Some have complained that Audubon, in striving for effect, too often exaggerated the action of his subjects; his birds, like the Frenchman he was, gesticulate too much, while Wilson's were more cautious or sedate, as became a canny Scot. The complaint may be well founded, but the explanation is too trivial for serious consideration. Wilson, like his predecessors, regardless of nationality, merely followed custom, which led by the path of least resistance. Barraband and all the best French artists before him in depicting bird and animal life had done the same, and in their hands the perch, were the subject a bird, became stereotyped to the last degree, as if inserted with a rubber stamp. Audubon followed the same course until he became imbued with the desire of endowing his animals with all the moving energy of which they were capable, whether in seizing their prey, feeding their young, or fighting their enemies. It is well known that many an animal, though ordinarily cautious or even timid, can be roused to vigorous action under the spur of emotion, as when its young are suddenly threatened, and be it warbler, bluebird, or cuckoo, may become a contortionist at a moment's notice. Very few of the 1,065 life-size drawings of birds which appear in his large plates could be truly described as fantastic or unnatural.

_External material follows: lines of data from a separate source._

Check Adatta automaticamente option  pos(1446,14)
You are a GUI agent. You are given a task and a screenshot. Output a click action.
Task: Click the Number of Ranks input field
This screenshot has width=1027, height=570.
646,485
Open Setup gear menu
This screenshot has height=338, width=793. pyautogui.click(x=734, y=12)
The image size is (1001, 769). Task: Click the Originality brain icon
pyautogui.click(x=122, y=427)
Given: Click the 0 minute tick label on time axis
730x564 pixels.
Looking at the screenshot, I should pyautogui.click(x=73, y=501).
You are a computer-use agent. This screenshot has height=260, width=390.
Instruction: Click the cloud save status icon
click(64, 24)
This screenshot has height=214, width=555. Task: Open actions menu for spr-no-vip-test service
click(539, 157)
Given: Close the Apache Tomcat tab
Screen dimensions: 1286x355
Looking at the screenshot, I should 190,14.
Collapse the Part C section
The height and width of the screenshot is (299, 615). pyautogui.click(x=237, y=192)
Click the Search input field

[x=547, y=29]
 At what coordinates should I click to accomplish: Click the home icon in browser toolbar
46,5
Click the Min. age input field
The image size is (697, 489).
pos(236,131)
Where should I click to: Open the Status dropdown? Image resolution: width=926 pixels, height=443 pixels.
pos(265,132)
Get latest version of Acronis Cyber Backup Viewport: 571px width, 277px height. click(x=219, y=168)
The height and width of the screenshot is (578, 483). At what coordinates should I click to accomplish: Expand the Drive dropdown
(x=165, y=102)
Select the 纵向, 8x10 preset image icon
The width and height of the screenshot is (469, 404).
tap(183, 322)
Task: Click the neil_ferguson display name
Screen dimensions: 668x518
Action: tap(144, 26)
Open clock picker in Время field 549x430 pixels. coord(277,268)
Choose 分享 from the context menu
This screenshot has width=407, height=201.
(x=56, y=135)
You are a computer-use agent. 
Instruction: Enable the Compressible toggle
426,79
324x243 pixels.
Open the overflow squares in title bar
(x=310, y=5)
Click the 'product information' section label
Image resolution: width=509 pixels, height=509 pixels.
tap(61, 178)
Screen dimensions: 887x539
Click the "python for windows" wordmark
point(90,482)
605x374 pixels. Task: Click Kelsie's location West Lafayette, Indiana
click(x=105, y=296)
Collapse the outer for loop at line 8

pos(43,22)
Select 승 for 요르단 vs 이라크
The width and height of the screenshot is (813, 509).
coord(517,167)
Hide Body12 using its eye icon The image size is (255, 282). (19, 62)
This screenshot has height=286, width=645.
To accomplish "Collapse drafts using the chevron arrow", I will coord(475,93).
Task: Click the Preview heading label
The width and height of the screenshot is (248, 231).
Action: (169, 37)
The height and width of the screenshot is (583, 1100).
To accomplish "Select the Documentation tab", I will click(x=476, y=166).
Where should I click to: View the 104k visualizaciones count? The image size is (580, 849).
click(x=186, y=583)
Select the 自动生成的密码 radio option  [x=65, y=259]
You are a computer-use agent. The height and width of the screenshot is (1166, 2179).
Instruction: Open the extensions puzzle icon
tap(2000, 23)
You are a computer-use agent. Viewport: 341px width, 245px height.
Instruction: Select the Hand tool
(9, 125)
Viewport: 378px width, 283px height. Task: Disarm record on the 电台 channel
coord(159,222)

Audubon's problem was rendered more difficult by the fact that all of his animals were drawn to the size of life, and because his desire and style compelled him to represent the utmost detail, even to the barbs of a feather or the individual hairs of a mammal. When a landscape was to be included it was not an easy task to harmonize life-sized objects in the foreground with receding objects, and here he sometimes failed. Some of his least happy compositions, however, were the result of haste, as an examination of the originals of his _Birds of America_ has clearly shown; when hard pressed for time he would resort to the scissors and paste, in order to combine the parts of several distinct drawings into one plate, and often leave the backgrounds to be supplied entirely by the engraver. One of the few grotesque results of such methods is seen in plate 141, wherein are represented the Goshawk and the Stanley Hawk; the latter, which was originally designed for different surroundings, has quite lost its center of gravity on an islet amid stream. An early reviewer thought that the artist must surely have intended this for a caricature, as in the case of one of Hogarth's famous prints, in which a man on a distant hill is lighting his pipe at a candle held out of a window in the foreground.

The action of Audubon's subjects was sometimes exaggerated; his birds on the wing were occasionally ill drawn, and other defects might be mentioned. But we must admire his boldness for attempting so many difficult positions, and admit that, when all is considered, he succeeded to admiration, and set a new standard for the illustration of works on natural history.